The 1905 Atlantic hurricane season ran through the summer and early fall of 1905. The season was inactive. Of the five tropical storms that formed, only one became a hurricane. That one hurricane achieved major hurricane strength before spinning out to sea.
The first storm of the season, already at tropical storm intensity, was identified on September 6 to the east of Grenada. A small storm, it quickly passed through the southern Lesser Antilles on the morning of September 7. The next day, the storm weakened to a tropical depression before dissipating as a shallow but large depression. A schooner sailing from Bridgetown to Suriname encountered heavy seas just a day out of port and turned back. It was thrown onto the pierhead and wrecked. The captain and a crewman were swept overboard and drowned.

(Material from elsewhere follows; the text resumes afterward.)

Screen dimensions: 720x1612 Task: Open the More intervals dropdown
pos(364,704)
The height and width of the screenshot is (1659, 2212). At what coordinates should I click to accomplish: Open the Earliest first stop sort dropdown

During the reanalysis of the Atlantic hurricane database, a tropical storm was found to have formed on September 11 to the northeast of the Windward Islands. Steadily tracking towards the west-northwest, the storm gradually intensified, reaching its peak intensity with winds estimated at 60 mph (95 km/h) on September 13. After turning towards the northwest, the system slowed and began to weaken. By September 16, the storm weakened to a tropical depression and dissipated shortly after.
A tropical storm formed in the southwest Caribbean Sea and hit Haiti in early October. The storm went out to sea, reaching major hurricane strength east of Bermuda. That island experienced an entire day of gale force winds with gusts reaching hurricane force, but damage was apparently minimal. The steamer Campania was reported to have been struck by a large rogue wave but the extent of the damage was not explicitly mentioned, though the wave was described as "disastrous."
The final storm formed in the Gulf of Mexico and hit Louisiana on October 9. Winds by that time had weakened to just 45 mph and most of those winds were vented over empty marsh. The remnants of this storm did bring heavy rains to the eastern United States and the Canadian Maritimes.